Code Name mean median stddev max min

1 chla Crystal Cove 3.8 3.8 1.41 4.8 2.8
2 chla Emerald 3.27 2.2 2.39 6 1.6
3 chla Hia-Canal 5.80 1.7 8.82 19 0.81
4 chla HIA-Eff 3.4 2.8 2.65 6.3 1.1
5 chla Hiawatha 3.50 1.95 3.78 9.1 0.99
6 chla Min-Deep 5.63 2.2 10.3 31 0.55
7 chla Min-Shallow 7.69 3.95 10.4 32 0.54

@Craigdux, Looking closer at EnvStats and summaryStats(), it seems the goal of that function is to bundle together exactly the things I was doing with group_by() and summarize(). You just need to specify the grouping in your call to summaryStats(), and you can do the rest with base R. So, for example..

library(EnvStats)

Name <- rep(LETTERS[1:10], each = 3)
Code <- rep(c("temp", "ph", "do"), times = 10)
Result <- rnorm(n = 30, mean = 10, sd = 2)

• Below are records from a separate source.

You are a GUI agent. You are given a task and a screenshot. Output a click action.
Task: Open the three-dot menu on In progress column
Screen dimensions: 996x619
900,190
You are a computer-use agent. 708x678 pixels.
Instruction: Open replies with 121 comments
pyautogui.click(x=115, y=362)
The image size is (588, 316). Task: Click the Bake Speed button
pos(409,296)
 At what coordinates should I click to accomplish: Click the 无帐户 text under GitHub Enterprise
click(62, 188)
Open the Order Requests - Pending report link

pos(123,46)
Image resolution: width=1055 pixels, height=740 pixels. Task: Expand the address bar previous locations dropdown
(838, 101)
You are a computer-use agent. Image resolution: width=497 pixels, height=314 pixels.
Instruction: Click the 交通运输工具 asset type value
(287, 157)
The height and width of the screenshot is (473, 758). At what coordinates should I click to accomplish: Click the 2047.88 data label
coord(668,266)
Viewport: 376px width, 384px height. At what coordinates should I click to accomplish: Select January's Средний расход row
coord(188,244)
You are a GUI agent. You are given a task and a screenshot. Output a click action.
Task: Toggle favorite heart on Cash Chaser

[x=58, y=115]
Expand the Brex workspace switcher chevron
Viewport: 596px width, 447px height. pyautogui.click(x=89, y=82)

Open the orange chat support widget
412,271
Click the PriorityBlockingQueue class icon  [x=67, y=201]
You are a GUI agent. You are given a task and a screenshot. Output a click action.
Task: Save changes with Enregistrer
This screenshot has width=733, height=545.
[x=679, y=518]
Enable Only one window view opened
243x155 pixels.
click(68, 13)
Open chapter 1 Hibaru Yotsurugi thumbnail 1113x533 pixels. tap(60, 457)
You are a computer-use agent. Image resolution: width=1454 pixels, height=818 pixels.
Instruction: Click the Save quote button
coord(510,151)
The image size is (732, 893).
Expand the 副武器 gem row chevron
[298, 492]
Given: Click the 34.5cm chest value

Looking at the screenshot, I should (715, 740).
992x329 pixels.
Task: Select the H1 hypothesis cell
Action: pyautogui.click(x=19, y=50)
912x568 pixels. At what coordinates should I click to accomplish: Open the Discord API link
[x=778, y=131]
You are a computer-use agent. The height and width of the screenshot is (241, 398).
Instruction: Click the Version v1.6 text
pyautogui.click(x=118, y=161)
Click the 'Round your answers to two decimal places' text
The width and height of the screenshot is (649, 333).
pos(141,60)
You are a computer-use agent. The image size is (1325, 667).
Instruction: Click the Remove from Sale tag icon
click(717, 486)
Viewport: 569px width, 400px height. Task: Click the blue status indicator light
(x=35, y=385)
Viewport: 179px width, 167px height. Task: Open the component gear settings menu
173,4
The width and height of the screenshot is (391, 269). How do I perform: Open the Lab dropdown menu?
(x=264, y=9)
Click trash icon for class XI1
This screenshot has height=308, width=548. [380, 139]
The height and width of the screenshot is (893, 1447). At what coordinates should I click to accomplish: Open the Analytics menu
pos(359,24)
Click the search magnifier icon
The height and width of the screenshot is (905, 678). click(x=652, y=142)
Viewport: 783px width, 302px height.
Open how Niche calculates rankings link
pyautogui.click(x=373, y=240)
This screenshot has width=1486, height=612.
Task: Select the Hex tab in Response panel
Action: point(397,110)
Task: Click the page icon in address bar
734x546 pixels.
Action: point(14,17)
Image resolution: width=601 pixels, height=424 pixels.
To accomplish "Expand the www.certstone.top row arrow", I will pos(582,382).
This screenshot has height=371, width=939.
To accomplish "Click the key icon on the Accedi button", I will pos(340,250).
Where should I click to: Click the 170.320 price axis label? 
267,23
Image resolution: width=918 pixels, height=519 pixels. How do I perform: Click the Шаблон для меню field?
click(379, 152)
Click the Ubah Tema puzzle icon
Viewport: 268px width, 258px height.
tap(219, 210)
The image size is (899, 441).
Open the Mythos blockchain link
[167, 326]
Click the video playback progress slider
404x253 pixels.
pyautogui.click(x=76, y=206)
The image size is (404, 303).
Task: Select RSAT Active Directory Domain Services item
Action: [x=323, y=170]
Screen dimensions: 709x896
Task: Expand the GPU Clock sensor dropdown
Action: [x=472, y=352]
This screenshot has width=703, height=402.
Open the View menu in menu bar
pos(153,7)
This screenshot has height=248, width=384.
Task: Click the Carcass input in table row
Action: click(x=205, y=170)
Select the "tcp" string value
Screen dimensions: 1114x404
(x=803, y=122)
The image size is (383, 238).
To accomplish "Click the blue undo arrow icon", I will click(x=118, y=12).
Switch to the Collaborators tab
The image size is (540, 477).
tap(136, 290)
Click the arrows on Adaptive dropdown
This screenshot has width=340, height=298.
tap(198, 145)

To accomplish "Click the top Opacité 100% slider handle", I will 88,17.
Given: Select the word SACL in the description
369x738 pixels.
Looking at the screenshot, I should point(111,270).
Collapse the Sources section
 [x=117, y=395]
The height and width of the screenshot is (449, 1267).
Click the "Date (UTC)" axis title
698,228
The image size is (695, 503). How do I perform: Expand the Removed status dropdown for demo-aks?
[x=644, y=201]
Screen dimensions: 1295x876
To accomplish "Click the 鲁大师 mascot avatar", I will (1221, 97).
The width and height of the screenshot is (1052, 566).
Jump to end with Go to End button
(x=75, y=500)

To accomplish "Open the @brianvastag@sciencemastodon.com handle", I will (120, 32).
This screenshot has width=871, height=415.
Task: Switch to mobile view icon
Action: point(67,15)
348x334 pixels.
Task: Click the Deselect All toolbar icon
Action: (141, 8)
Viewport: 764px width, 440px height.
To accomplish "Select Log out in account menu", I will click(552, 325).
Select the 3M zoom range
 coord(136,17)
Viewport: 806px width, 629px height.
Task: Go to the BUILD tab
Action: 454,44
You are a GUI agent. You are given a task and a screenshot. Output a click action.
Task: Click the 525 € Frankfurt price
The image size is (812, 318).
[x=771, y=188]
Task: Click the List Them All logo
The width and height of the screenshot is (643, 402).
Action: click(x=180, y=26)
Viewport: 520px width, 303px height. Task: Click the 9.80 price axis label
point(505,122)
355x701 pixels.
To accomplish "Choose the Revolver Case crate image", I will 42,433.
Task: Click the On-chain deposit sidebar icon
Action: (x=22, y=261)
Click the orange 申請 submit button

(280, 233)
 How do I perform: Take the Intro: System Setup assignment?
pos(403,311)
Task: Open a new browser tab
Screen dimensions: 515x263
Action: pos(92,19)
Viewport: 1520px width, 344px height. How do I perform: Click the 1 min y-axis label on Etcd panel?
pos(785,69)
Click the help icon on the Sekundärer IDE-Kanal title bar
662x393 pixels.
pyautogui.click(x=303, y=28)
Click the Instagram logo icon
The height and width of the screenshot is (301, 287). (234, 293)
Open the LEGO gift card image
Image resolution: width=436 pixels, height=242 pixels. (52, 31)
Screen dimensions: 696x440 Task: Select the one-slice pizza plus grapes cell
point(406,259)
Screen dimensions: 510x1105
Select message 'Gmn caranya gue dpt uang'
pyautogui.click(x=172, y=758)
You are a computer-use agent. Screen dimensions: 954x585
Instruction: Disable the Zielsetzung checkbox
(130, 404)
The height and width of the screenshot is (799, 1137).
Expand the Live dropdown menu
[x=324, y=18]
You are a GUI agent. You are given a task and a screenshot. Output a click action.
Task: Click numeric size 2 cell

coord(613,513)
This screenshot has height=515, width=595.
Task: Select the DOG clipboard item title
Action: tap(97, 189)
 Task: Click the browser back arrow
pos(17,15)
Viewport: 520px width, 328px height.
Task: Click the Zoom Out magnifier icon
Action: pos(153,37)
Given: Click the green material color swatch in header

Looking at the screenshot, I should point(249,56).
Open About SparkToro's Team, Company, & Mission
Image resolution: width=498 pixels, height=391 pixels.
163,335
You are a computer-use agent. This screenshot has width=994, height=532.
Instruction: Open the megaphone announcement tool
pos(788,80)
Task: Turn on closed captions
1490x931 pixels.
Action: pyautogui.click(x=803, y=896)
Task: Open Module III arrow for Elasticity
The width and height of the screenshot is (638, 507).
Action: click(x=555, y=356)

data <- data.frame(Name, Code, Result)

with(data, summaryStats(Result, group = Code))

      N    Mean     SD  Median    Min     Max
do   10  8.6319 1.9881  8.1329 5.0849 12.5399
ph   10 10.4098 1.5158 10.6173 8.4258 12.4312
temp 10  9.8891 1.3578 10.0943 7.1174 11.6493

It's still not clear to me what, if anything, you want to do with the dates, or if you want to crosstab by location and code at the same time. But, hopefully, this gets you far enough to resolve additional complications on your own.

@ulfelder Thanks so much!

At this point, dates are irrelevant, so I think I can work it from here.

Thanks again!

@ulfelder Sorry again. One last question:

your code:
with(data, summaryStats(Result, group = Code))

Worked great.

However, like you stated, I do want to crosstab by location, and I cant find out how to write the code: group = Code and Name

group = Code, Name does not work.

Thanks yet again

@Craigdux, I don't think there's a neat way to group by multiple factors with summaryStats(), which may be an argument for writing your own code to arrive at the same destination. You can certainly hack your way there, though. Here's a base R approach that uses lapply() to iterate the summarizing function over subsets of the original data set defined by one factor.

lapply(unique(data$Code), function(x) {

  df <- data[data$Code == x,]

  with(df, summaryStats(Result ~ Name))

})

The result is a list of tables returned by summaryStats(), one for each of the elements in your call to unique() (here, Code).

You can also do this in the tidyverse with map() in place of lapply() and some piping inside the function. I don't see any obvious gains here, though, since you probably don't want to bind the resulting tables together (e.g., with map_dfr() instead of map()) without additional columns for labeling. Those will already be there with the original group_by/summarize approach.

library(tidyverse)

map(unique(data$Code), function(x) {

  data %>%
    filter(Code == x) %>%
    with(., summaryStats(Result ~ Name))

})

@ulfelder Thanks again-- I will try this tonight!

This topic was automatically closed 21 days after the last reply. New replies are no longer allowed.